Just when my enthusiasm was beginning to wane, a fellow fly angler hooked up near me, and his success inspired me into a renewed frenzy of casting, trolling, stripping, and bobbing, hoping-against-hope to find a second fish.
At day’s end, I had still held the great joy of my close encounter, but no dinner in the fish box. Just at dusk, another fly angler brought a nice three year old trout to the surface on a size 12 Parachute Adams. He was an experienced angler indeed, and played his trout with skill and confidence, probably realizing that the modest size of his “planter” gave him the tactical edge in the battle that took him out to the deep and back across the flats where he was able to corner the fish. One look at this rainbow was proof enough as to the fish feed productivity of Diamond Lake. The trout had grown from about 5″ to a good twelve pounds in barely two growing seasons. Not bad for a lake that only a few years ago was almost trout-less, crowded with a population explosion of non-native, non-salmonid chubs that turned the lake into a recreational ghost town (as far as anglers were concerned).
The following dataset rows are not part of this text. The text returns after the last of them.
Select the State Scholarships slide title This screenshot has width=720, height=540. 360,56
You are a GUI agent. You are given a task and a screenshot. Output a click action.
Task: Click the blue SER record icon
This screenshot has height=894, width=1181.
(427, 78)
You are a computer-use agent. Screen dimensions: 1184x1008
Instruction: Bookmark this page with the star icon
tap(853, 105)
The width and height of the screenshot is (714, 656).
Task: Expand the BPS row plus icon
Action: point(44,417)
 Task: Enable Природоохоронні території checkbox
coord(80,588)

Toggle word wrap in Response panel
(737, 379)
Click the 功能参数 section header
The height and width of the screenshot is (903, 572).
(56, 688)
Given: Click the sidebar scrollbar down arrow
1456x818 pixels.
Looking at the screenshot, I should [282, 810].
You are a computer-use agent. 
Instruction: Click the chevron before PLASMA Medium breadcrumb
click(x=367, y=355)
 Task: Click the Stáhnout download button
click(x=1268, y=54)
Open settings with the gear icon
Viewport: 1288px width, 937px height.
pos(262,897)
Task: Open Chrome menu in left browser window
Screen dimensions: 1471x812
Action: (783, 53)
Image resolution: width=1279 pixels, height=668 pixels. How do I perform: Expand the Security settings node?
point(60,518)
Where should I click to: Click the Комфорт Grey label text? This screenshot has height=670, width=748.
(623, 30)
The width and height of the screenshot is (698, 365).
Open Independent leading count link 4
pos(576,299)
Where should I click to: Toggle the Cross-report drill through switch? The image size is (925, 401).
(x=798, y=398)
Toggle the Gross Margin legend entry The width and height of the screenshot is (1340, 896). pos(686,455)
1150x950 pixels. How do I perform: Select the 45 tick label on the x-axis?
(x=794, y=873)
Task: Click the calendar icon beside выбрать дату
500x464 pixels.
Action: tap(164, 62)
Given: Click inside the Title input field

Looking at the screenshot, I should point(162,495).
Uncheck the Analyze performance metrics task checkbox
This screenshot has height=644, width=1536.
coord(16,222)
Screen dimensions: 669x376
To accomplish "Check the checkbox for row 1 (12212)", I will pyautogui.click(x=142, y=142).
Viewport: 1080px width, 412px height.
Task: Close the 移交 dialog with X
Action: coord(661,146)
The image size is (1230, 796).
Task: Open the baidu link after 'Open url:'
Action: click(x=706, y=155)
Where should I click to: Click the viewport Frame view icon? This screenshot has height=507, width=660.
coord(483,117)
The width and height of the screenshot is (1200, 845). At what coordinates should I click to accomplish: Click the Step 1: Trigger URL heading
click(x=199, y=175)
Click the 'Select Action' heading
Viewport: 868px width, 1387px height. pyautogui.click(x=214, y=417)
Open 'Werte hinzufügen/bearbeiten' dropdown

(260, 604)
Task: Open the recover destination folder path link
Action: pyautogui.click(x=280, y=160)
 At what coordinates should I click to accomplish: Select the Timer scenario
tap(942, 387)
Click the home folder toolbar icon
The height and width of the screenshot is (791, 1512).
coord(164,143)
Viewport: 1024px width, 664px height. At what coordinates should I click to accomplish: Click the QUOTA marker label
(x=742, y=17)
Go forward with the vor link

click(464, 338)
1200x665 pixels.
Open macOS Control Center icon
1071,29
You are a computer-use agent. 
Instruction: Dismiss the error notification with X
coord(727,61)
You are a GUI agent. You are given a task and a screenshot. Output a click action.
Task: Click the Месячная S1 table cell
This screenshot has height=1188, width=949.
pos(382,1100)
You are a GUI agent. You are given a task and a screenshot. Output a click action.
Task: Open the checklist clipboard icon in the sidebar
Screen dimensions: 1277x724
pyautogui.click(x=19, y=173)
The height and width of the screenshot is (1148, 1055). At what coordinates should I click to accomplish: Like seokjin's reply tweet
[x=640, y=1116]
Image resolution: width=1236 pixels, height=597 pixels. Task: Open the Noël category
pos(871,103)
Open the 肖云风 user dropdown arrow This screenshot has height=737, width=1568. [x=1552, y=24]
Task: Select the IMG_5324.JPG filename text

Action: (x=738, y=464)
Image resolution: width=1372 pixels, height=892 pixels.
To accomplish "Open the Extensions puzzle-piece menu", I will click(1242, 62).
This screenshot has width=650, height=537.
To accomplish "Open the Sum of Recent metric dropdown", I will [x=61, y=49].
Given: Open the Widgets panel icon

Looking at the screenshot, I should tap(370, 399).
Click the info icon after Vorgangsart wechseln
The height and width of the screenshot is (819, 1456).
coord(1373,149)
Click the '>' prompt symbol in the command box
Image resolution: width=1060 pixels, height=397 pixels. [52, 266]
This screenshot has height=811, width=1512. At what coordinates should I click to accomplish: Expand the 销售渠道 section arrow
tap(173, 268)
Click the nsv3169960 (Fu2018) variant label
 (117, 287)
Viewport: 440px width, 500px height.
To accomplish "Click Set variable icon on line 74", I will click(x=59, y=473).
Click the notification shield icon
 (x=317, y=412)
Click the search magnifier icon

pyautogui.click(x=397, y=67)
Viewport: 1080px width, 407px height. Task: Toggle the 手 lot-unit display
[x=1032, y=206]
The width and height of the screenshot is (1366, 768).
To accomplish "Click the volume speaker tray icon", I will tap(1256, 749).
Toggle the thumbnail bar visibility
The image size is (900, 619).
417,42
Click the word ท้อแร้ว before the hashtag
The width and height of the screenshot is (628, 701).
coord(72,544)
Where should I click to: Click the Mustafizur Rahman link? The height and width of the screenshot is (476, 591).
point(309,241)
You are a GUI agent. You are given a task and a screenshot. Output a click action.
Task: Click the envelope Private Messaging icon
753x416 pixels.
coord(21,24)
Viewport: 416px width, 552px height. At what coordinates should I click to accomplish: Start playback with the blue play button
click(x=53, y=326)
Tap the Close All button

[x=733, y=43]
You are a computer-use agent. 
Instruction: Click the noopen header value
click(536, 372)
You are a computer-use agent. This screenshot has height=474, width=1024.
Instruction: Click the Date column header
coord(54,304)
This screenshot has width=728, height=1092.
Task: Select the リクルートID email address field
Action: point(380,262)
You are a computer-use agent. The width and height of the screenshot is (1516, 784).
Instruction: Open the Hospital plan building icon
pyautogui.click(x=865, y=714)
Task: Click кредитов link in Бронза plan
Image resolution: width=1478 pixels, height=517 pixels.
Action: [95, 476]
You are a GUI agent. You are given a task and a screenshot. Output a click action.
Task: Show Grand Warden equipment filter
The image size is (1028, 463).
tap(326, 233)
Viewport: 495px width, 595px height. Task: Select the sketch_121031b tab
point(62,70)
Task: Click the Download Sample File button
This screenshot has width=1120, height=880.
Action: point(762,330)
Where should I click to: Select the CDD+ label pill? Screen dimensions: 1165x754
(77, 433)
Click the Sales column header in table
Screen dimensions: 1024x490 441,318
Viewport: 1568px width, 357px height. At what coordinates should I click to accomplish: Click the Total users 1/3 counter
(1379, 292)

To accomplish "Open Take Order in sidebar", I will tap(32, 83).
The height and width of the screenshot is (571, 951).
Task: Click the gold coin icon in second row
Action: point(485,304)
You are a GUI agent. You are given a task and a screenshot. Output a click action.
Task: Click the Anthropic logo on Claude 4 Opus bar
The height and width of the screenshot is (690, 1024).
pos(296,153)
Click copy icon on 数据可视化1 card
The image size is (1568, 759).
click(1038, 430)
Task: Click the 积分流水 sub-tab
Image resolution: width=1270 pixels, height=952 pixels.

My two days on Diamond lake concluded with but one fish hooked and lost, but oh-my-goodness, it was a rainbow trout to remember for a lifetime. I crashed in the back of my truck, sleeping in my boots and Simms Guide Coat, with hood pulled over my head as shelter against the mountain chill. Five AM next morning, I woke to find that some good samaritan had placed two pink Pendleton wool blankets over me during the night, obviously sensing that my lack of sleeping bag put me at risk of hypothermia, or at the very least, a sleepless night. If the blanket giver would send his or her address to the Caddis Fly, I would like to return them, with my warmest thanks.
Meanwhile, I am feverishly tying size 12 Adams parachutes for my next Diamond Lake trip.